Given that the Romans equated exile with, at the very least, a civil death (Gaius Instit. 3.153;Wistrand 1968: 9-25), it is not surprising that Cicero’s letters from exile are replete with images of overliving and living death (Att. III.7.2 III.15.4; Hutchinson 1998: 25-48). As in epic or tragedy, Cicero’s overliving is not the result of a gradual, natural decline but of a single, sharply defined event (Wilson 2004: 3). But in spring of 49 there had been no pitched battle, no exiles. Nevertheless, the situation created for Cicero a perfect storm of anxieties that he shared with Atticus as he agonized over what to do.

Underneath Cicero’s horror of civil war and fears of a tyranny, lies his fear of another exile (Mitchell 1991: 256). Aware of this, Atticus offers carefully calibrated advice. He urges Cicero to consider returning to Rome if Pompey withdraws from Italy; otherwise, where would Cicero’s “travels” end? Cicero spots this as a euphemism for “miserable exile” (miserrima fuga) (Att. IX.10.4). Life in Italy drags on like an exile (Att. X.4.6; X. 11.2).
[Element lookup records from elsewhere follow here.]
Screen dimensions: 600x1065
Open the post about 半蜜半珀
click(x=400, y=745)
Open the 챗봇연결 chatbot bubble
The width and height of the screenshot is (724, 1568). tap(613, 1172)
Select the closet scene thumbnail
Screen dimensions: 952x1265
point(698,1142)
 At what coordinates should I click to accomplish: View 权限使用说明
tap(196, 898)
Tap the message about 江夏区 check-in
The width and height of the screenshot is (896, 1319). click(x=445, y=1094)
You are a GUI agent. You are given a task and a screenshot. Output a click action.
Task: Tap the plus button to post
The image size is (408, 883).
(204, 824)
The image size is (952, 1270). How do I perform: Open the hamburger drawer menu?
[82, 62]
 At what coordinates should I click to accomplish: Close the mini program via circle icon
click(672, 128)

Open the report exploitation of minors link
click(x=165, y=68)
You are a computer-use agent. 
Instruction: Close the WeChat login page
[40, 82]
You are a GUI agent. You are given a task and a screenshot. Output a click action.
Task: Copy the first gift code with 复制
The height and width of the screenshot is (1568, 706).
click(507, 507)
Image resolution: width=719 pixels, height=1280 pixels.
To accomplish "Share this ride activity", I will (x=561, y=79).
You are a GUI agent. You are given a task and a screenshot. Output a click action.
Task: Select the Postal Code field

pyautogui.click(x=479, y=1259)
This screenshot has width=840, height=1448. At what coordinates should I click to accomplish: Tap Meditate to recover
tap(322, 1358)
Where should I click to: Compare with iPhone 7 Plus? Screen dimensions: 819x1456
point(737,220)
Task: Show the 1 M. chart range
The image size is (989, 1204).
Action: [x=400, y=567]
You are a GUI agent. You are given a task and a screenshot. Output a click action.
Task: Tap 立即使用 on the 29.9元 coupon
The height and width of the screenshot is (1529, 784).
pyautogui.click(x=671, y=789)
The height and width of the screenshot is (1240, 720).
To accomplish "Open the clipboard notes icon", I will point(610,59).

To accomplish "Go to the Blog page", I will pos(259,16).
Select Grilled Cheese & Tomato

Once Pompey is besieged in Brundisium, Cicero portrays his life as overliving (Att. IX.12.3). He expresses guilt and shame, (another trope of the overliver), at not following Pompey and playing no constructive political role at Rome. A few days later, Cicero meets Caesar and refuses to come back to the Senate if he cannot speak his mind. He equates his wandering with death and again reproaches himself for not playing a public part. His present behavior makes for dishonor without security (Att. X.1a). Writing the next day without hope, he exhorts himself to go to Pompey. The Republic has foundered, and Cicero cannot bear to watch what is happening in the Senate. Nothing is left for him except breath in his body, and he wishes he did not have even that much left (Att. IX.19.2).

Cicero portrays himself as in another exile-like limbo because he has lost the very things he lost during his exile – his dignitas, auctoritas and a meaningful role in political life (Q.fr. I.3.6; Att. IV.1.3). If the Republic is dying, then so is something vital in him. Cicero even gives himself a laudatio funebris of sorts (Att. X.4.1; 5). Ahead may lie exile, captivity or slavery (to a tyrant, Att. X.4.2), all considered death like states under Roman law.

Cicero, constantly seeking Atticus’ reassurance and approval, uses the tropes of living death and overliving to signal the gravity of his situation without blaming his friend for any advice he may give. Cicero is no longer the hero of 63 and not yet the hero of 44 for whom death would not be premature (Phil. 2.118). Instead he quotes Odysseus’ exhortation to bear up, since he has borne worse, only to contrast his past exile with worse to come (Att. IX.15.3). Cicero portrays his life as “mere repetition of the same pattern, over and over again”, a key component of tragic overliving (Wilson 2004: 9).